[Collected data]
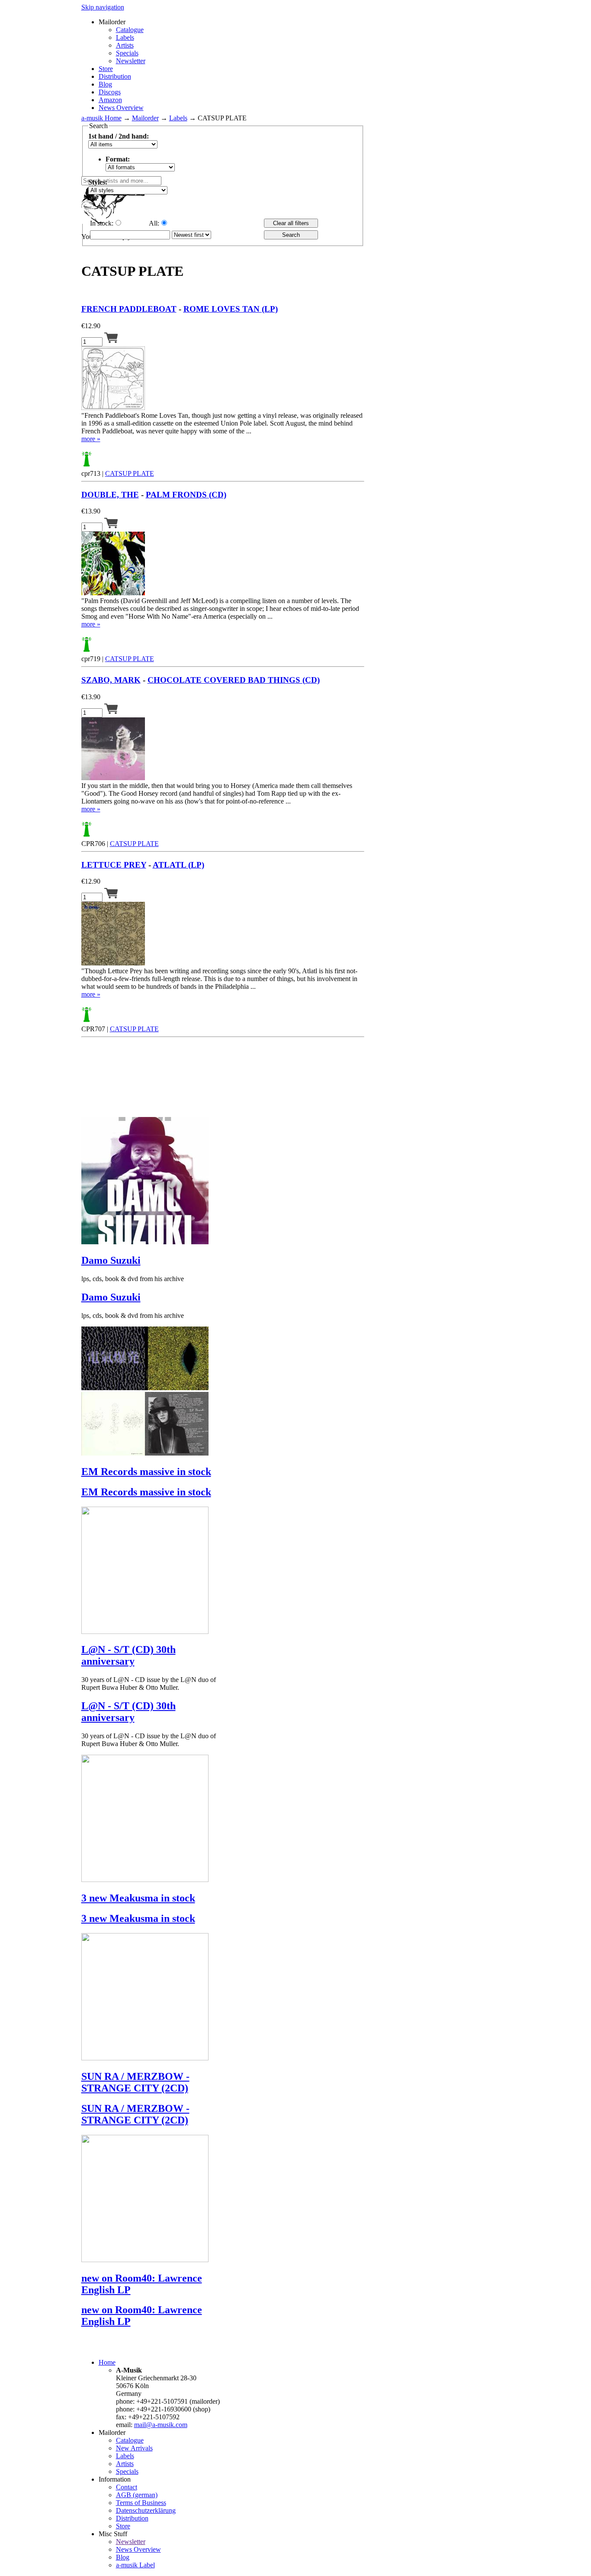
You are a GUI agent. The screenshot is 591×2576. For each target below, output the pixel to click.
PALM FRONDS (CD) (186, 494)
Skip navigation (102, 7)
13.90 (90, 511)
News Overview (121, 107)
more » (90, 438)
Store (106, 68)
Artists (125, 45)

* **The problem**
Each entry above must be duplicated precisely; none of the pictures may be included.

* **Expected output**
You are a GUI agent. The screenshot is 591×2576. For each target below, output the pixel to click.
PALM FRONDS (CD) (186, 494)
Skip navigation (102, 7)
13.90 (90, 511)
News Overview (121, 107)
more » (90, 438)
Store (106, 68)
Artists (125, 45)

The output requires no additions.